- Roy Suryo menjuluki KPU sebagai "Komisi Fufufafa" karena dinilai tidak transparan dan menuntut seluruh komisioner mundur
- Roy Suryo menuntut Menteri Pendidikan menguji keabsahan dokumen penyetaraan yang menurutnya bisa menggugurkan jabatan Gibran sebagai Wapres
- Bukti utama yang diajukan adalah bentuk dokumen yang hanya berupa "Surat Keterangan" (bukan "Surat Keputusan")
Suara.com - Pakar telematika Roy Suryo melontarkan julukan menohok bagi Komisi Pemilihan Umum (KPU), menyebutnya sebagai "Komisi Fufufafa". Istilah ini digunakan untuk menyindir lembaga penyelenggara pemilu yang dinilainya tidak transparan dan sengaja melindungi Wakil Presiden Gibran Rakabuming Raka terkait dokumen persyaratannya.
Kekesalan Roy Suryo memuncak akibat penerbitan Keputusan KPU Nomor 731 Tahun 2025 yang awalnya mengecualikan dokumen persyaratan capres-cawapres dari informasi publik. Meski aturan itu akhirnya dibatalkan, Roy Suryo menganggap KPU telah mencederai demokrasi dan harus bertanggung jawab.
"Sebagai pertanggungjawaban publik harusnya Ketua KPU M Affifudin dan komisioner lainnya mundur," tegas Roy Suryo dikutip dari kanal Forum Keadilan TV, Sabtu 20 September 2025.

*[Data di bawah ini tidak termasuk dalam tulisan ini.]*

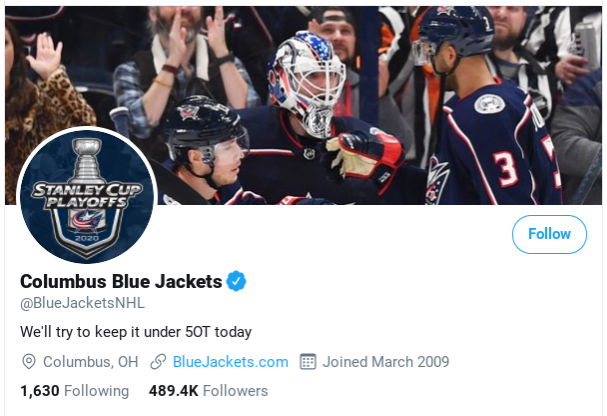View the 489.4K Followers list
Viewport: 607px width, 416px height.
[x=208, y=391]
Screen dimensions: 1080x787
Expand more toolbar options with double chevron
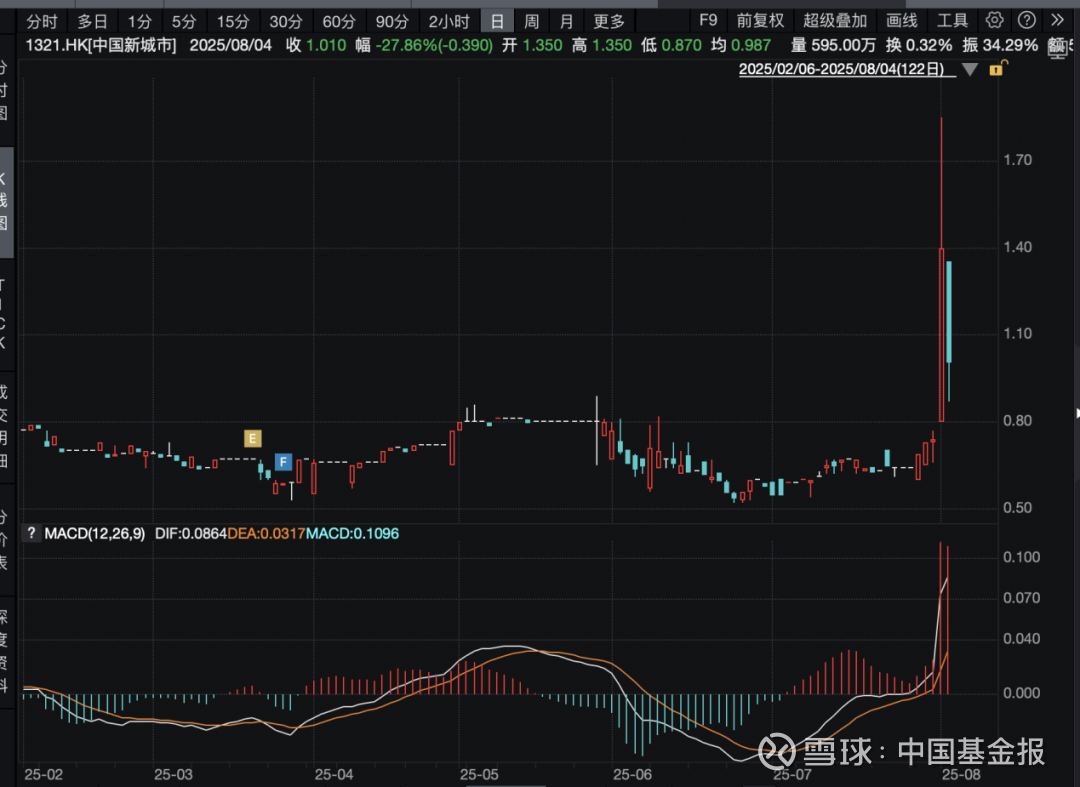tap(1058, 20)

Menurutnya, pembatalan keputusan tersebut tidak serta-merta membersihkan nama KPU. Sebaliknya, langkah itu justru memperkuat kecurigaan publik bahwa ada yang ditutup-tutupi.

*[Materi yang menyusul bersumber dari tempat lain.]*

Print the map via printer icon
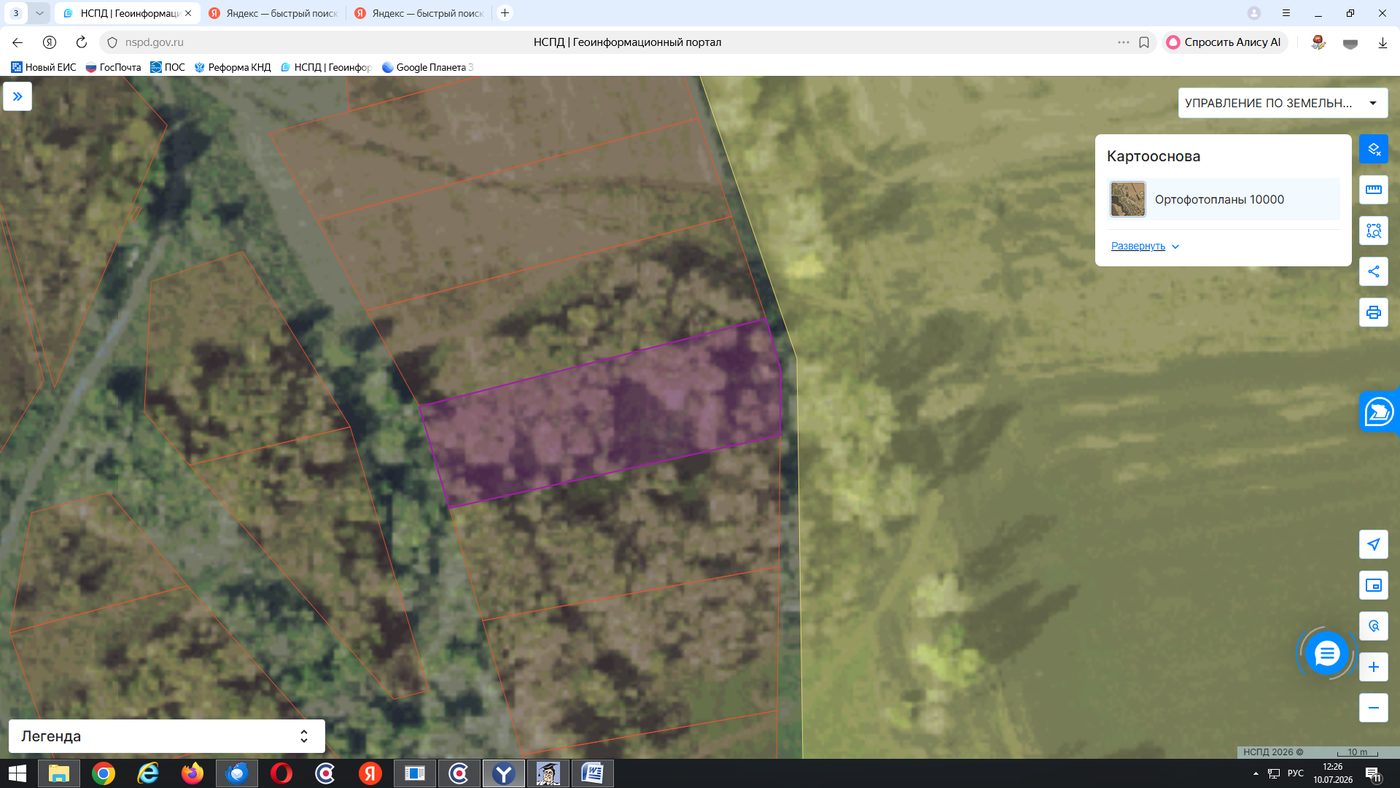This screenshot has width=1400, height=788. (1373, 312)
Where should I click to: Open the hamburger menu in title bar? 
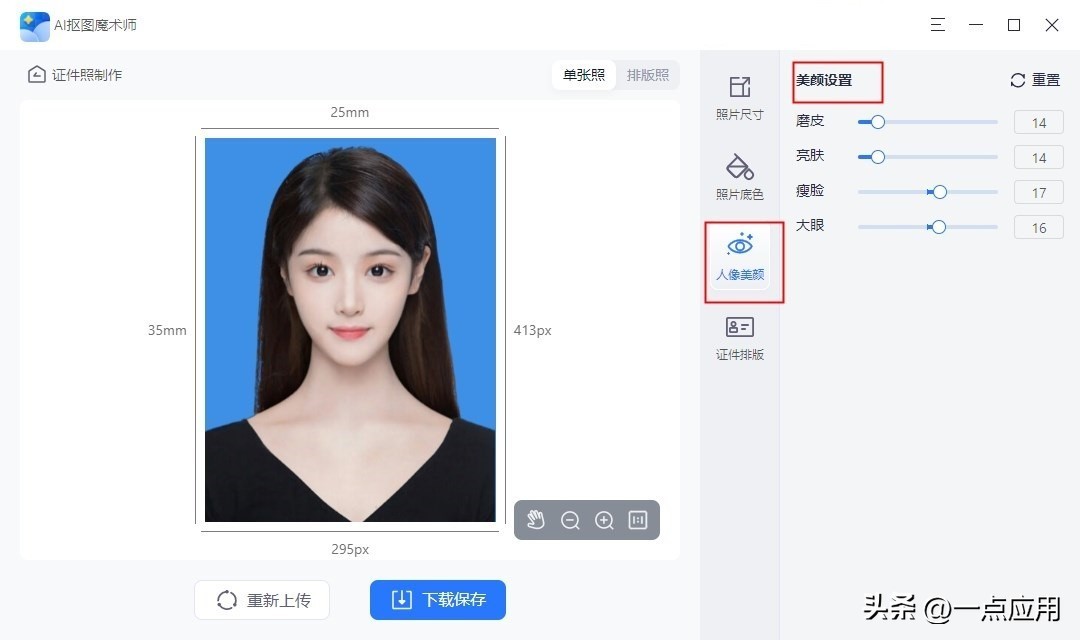(937, 25)
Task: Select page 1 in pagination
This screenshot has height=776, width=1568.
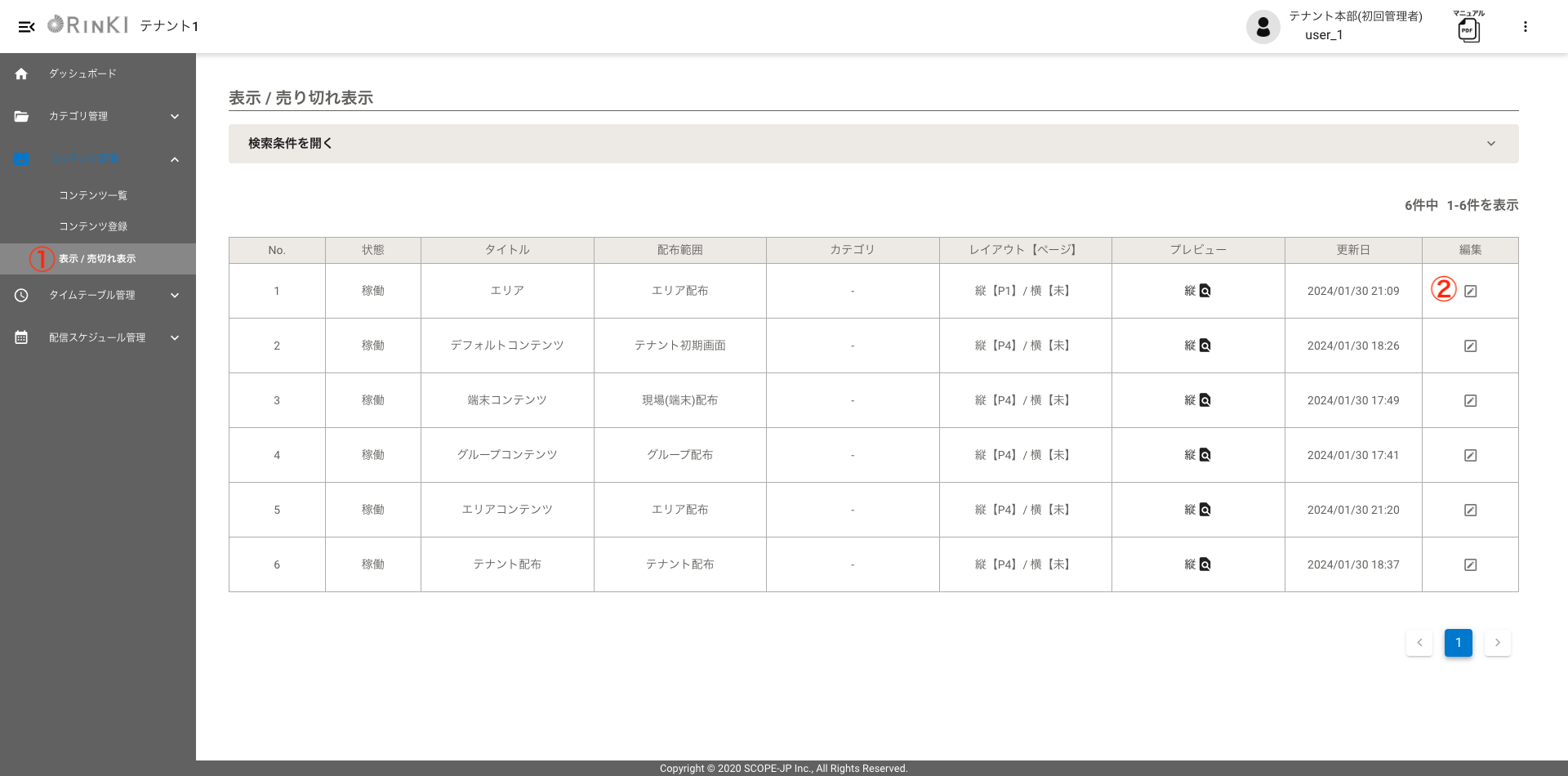Action: [x=1458, y=643]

"Inilah pentingnya transparansi dan akuntabilitas dalam setiap tahapan pemilu, termasuk keterbukaan dokumen pencalonan," kata Roy.

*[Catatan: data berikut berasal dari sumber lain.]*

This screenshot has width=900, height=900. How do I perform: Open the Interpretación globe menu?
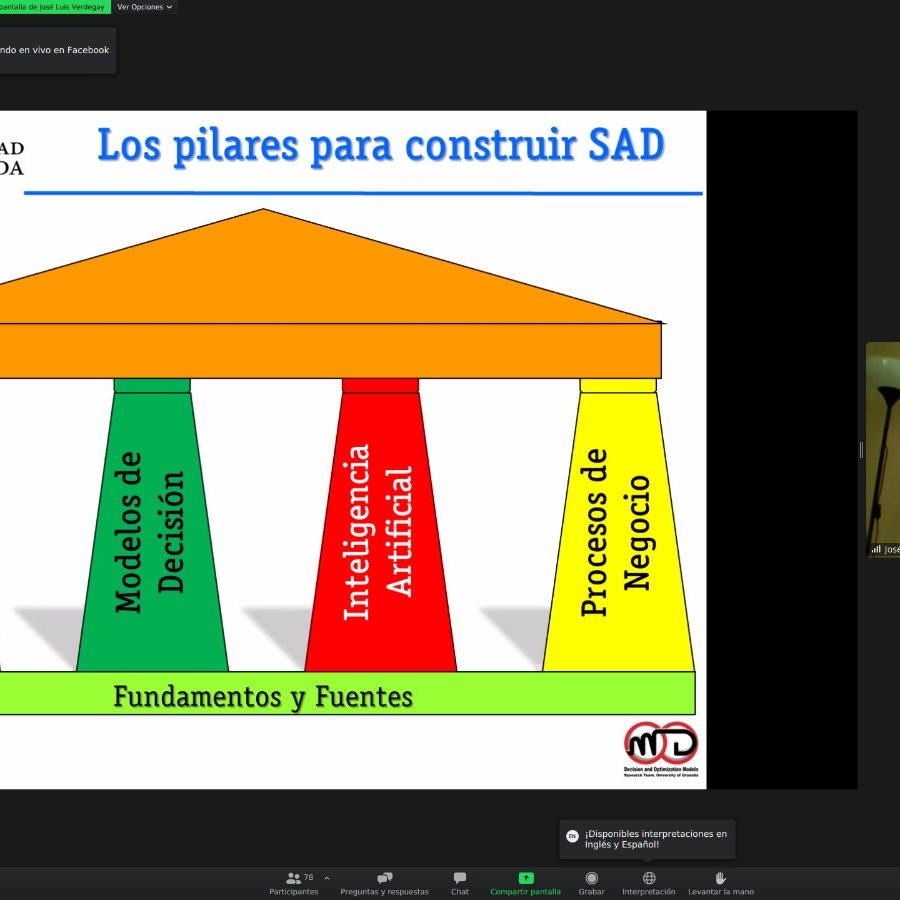(x=648, y=882)
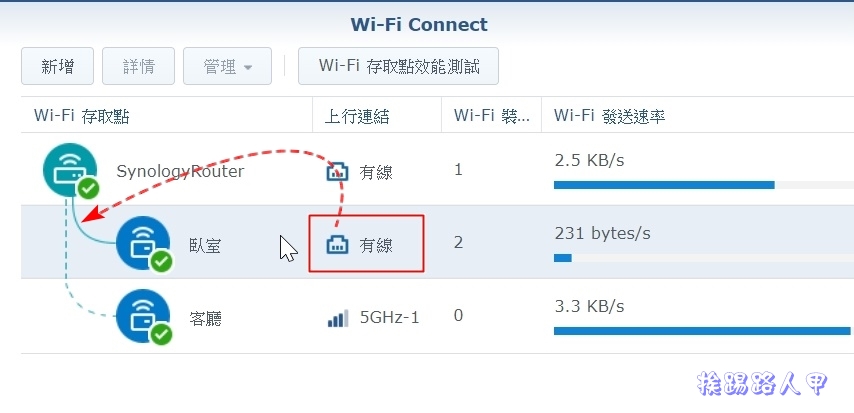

Tak berhenti pada kritik verbal, Roy Suryo mengambil langkah frontal dengan menyambangi langsung Gedung Kementerian Pendidikan Dasar dan Menengah (Kemendikdasmen) pada Selasa (23/9/2025). Ia datang membawa setumpuk dokumen yang diklaim sebagai bukti cacat hukum pada ijazah Gibran.
Di hadapan awak media, Roy Suryo dengan lantang menuntut ketegasan Menteri Pendidikan, Prof. Abdul Mu’ti, untuk menguji keabsahan surat penyetaraan ijazah Gibran. Baginya, ini bukan lagi soal administrasi, melainkan legitimasi orang nomor dua di republik ini.
“Kami hari ini meminta ketegasan dari Kementerian Pendidikan di bawah Prof. Abdul Mu’ti untuk kemudian dipastikan apakah surat keterangan ini sah atau tidak. Kalau tidak sah, ya gugur (Gibran) sebagai Wapres,” ujar Roy Suryo.
Analisis tajam Roy Suryo menyoroti bentuk dokumen yang hanya berupa "Surat Keterangan", bukan "Surat Keputusan" yang memiliki kekuatan hukum mengikat. Kelemahan legalitas inilah yang menurutnya bisa menggugurkan syarat Gibran sebagai wakil presiden.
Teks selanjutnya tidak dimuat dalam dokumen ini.